East of Iguassu Falls and the small piece of Argentina that sticks into the eclipse track, the Moon's shadow crosses an extensive area of rolling hills that grow gradually in height to form the 2000 meter high Serra do Mar that guards the Atlantic coast of Brazil. In November, the region is alternately affected by moist unstable air masses from the north and cooler southerlies from higher latitudes. Cold fronts that separate the two air masses can generate large areas of heavy cloud and bring poor eclipse prospects. Movement of fronts is impeded by the mountains and bad weather may linger in the area for several days, spawning a series of small rainy disturbances that keep the skies from clearing. Though they are not high mountains, the Serra also provide some blocking of moist airflows from the Atlantic, preventing them from moving into Argentina and Paraguay. Figure 9 shows this as a small decrease in sunny skies near Criciúma and along the Atlantic coast. In particular, the coast itself at 49 deg W is cloudiest of all. The statistics in Table 14 reflect this climatology as well. For instance, compare Posadas and Alegrete with Florianapolis and Porto Alegre.

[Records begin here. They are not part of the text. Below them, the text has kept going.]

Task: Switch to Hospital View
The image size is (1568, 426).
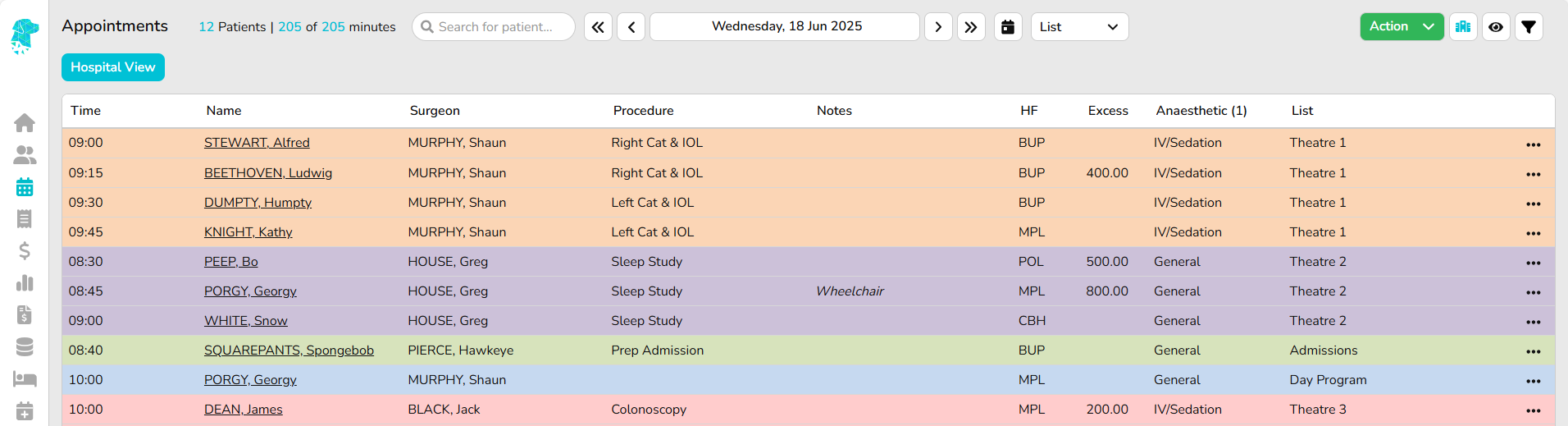Action: click(x=113, y=67)

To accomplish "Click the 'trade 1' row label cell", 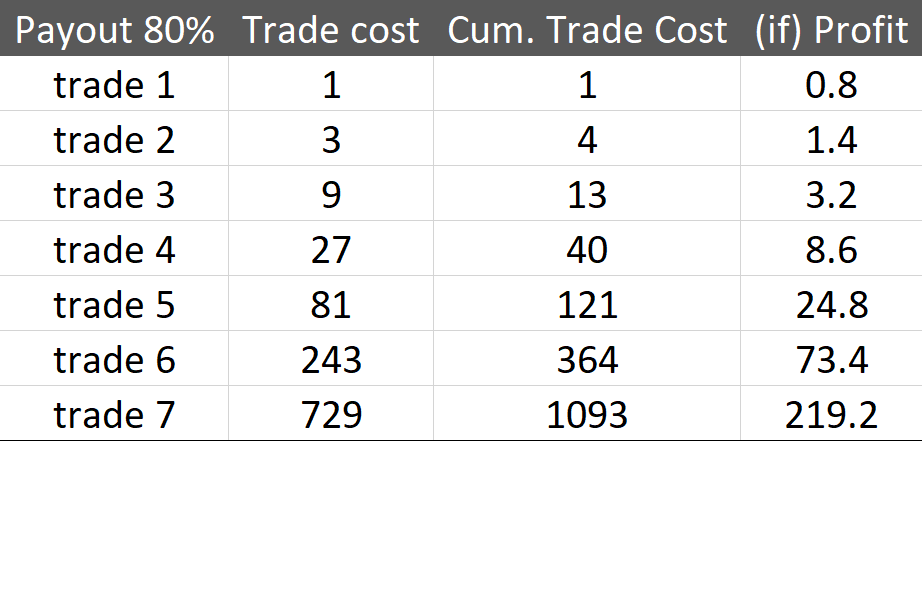I will click(x=114, y=83).
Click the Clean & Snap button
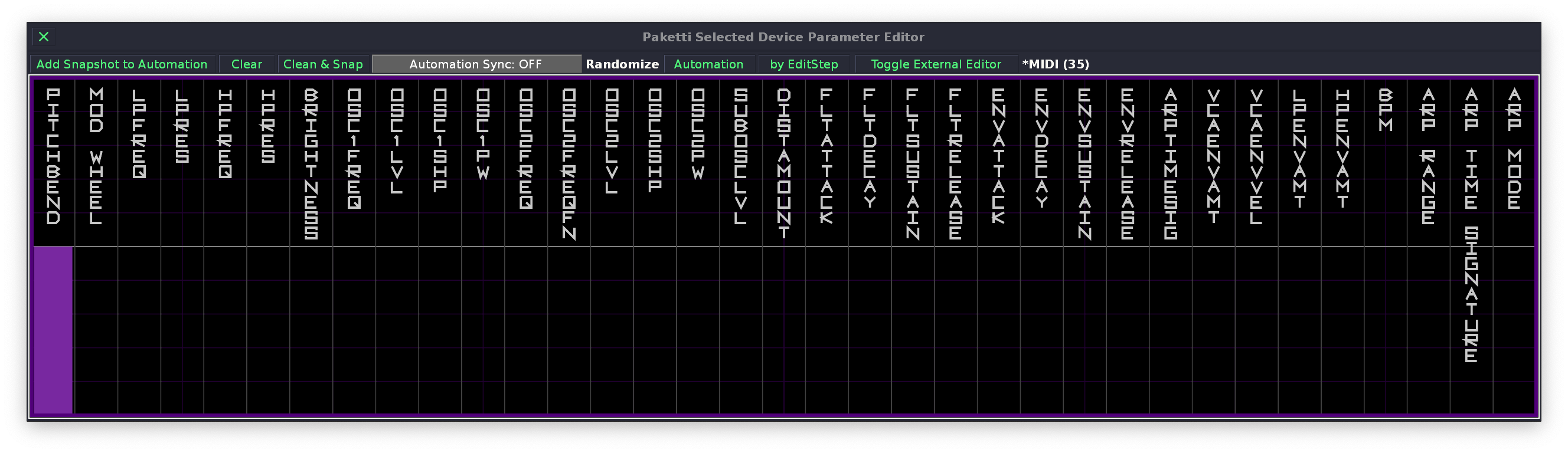Screen dimensions: 1568x453 [x=322, y=64]
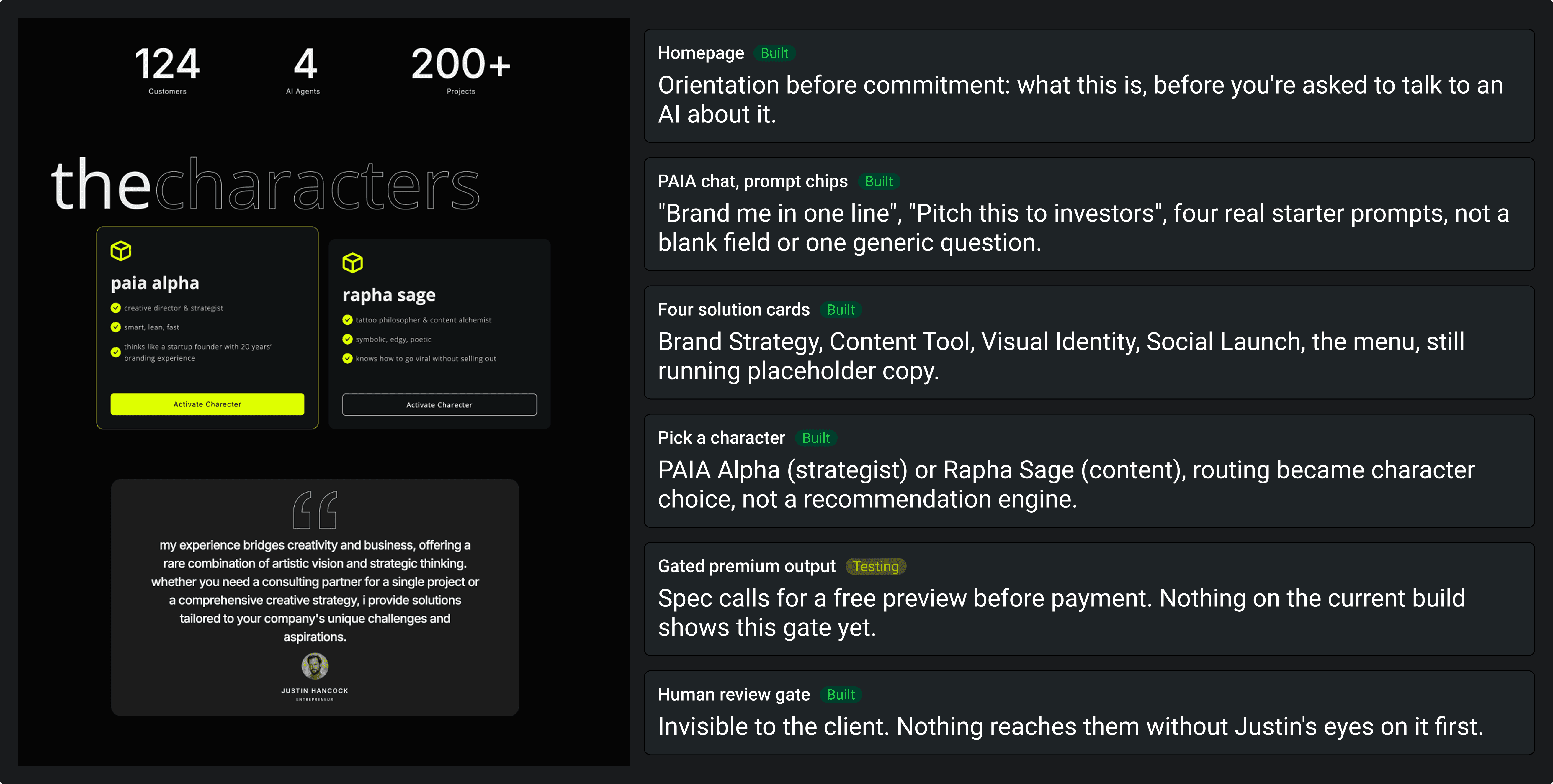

It is a good rule to avoid mountains during an eclipse, particularly those in which a nearby ocean is available to supply moisture. Valleys have an unfortunate tendency to fill with cloud as second contact approaches and it is difficult to find a site with reliable downslope drying winds in the jumble of terrain. The eclipse track through Brazil is just such an area and the statistics bear out its poor ranking. It has one tempting asset - a four minute eclipse. It is advisable to use weather forecasts a day or two ahead of time to plan your location. However, a long trip may be necessary to find better weather, perhaps into Argentina or Paraguay.